Please give the count of lines in the listing underneath that hold "screenshot", leaving out everything else.

*** Block opens ***

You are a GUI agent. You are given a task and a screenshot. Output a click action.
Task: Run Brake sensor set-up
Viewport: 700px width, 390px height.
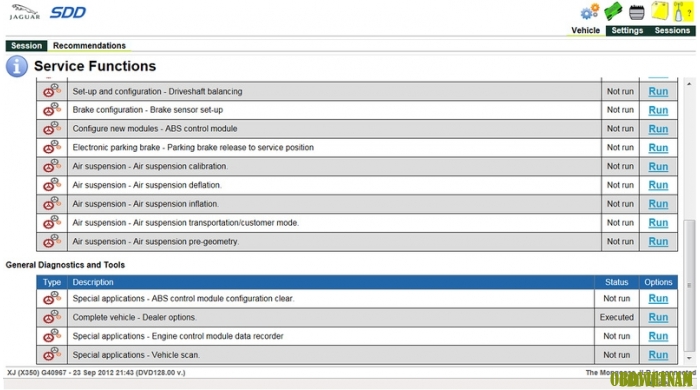pyautogui.click(x=658, y=110)
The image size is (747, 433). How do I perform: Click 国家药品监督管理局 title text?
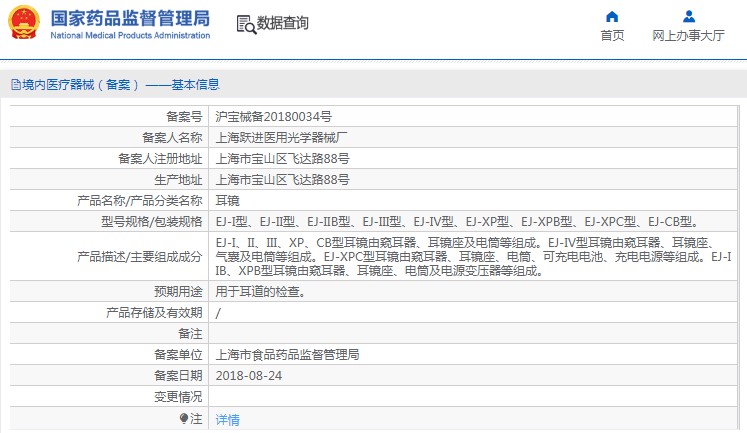[130, 18]
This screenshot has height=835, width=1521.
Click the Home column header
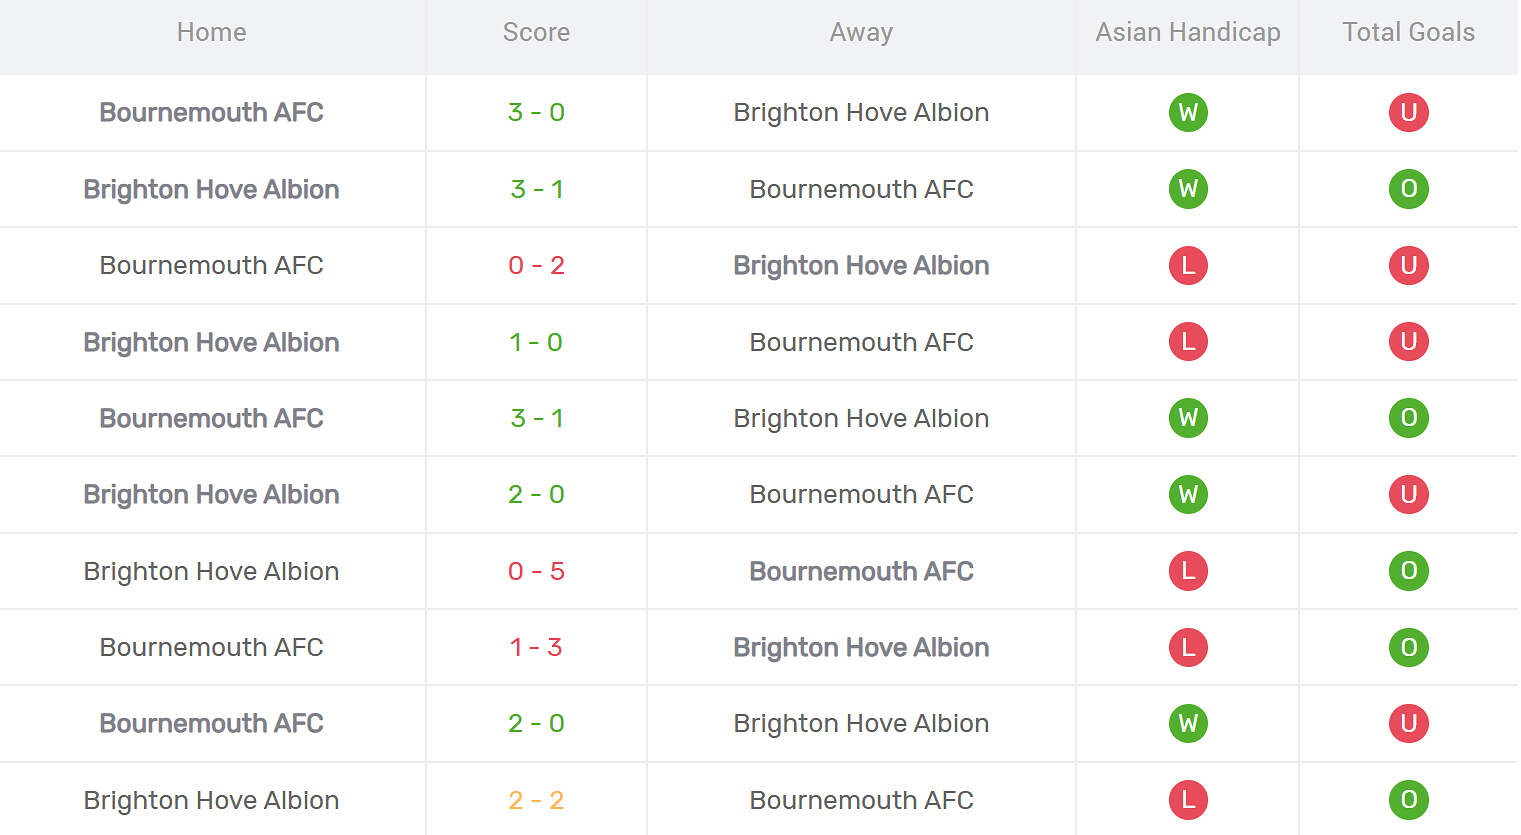tap(211, 33)
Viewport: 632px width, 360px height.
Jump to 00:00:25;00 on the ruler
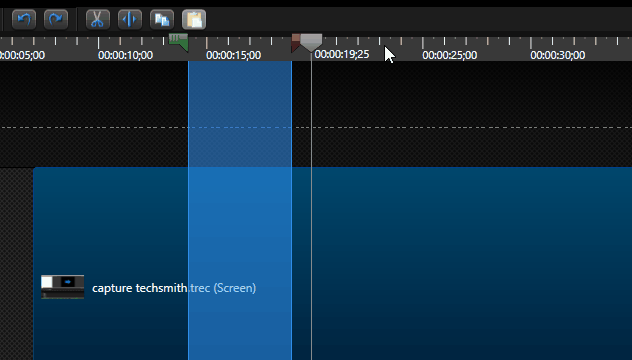449,55
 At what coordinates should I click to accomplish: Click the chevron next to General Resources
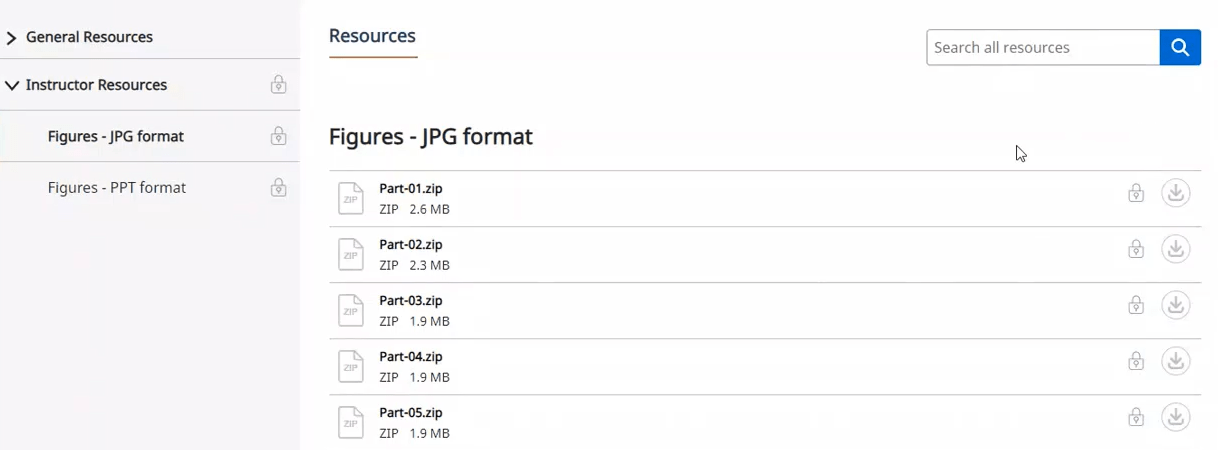pyautogui.click(x=12, y=38)
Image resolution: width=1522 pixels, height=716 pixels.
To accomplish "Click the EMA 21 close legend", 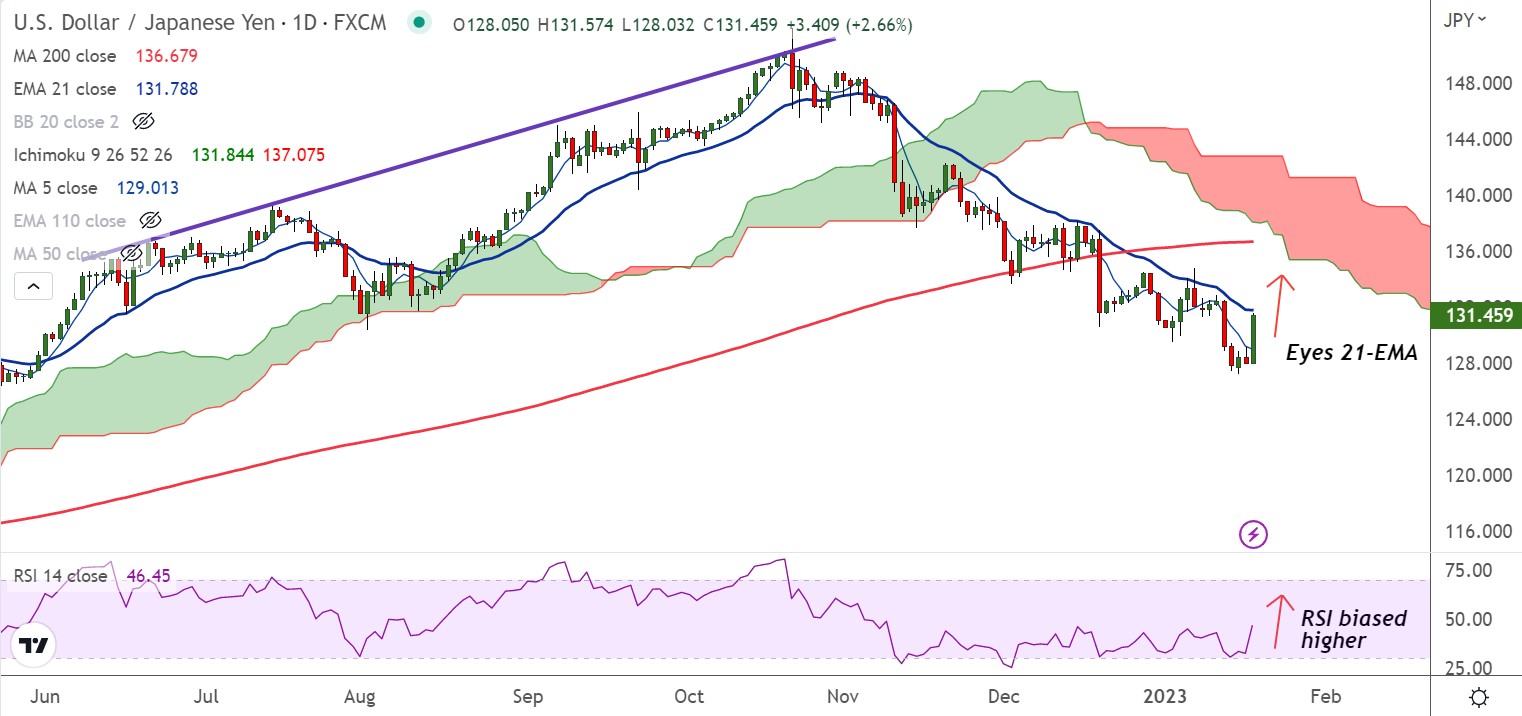I will coord(65,89).
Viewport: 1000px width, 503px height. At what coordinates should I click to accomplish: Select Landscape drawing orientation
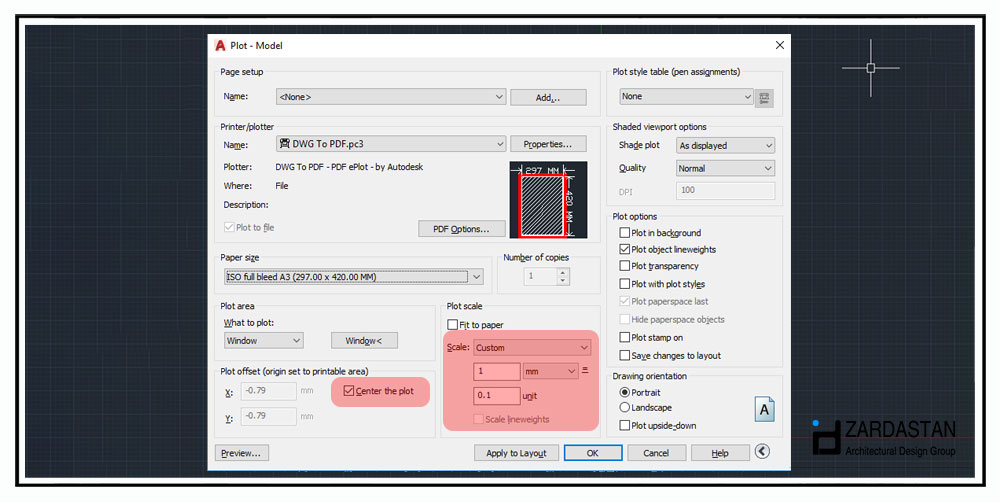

*** Block closes ***

### YOUR RESPONSE:
2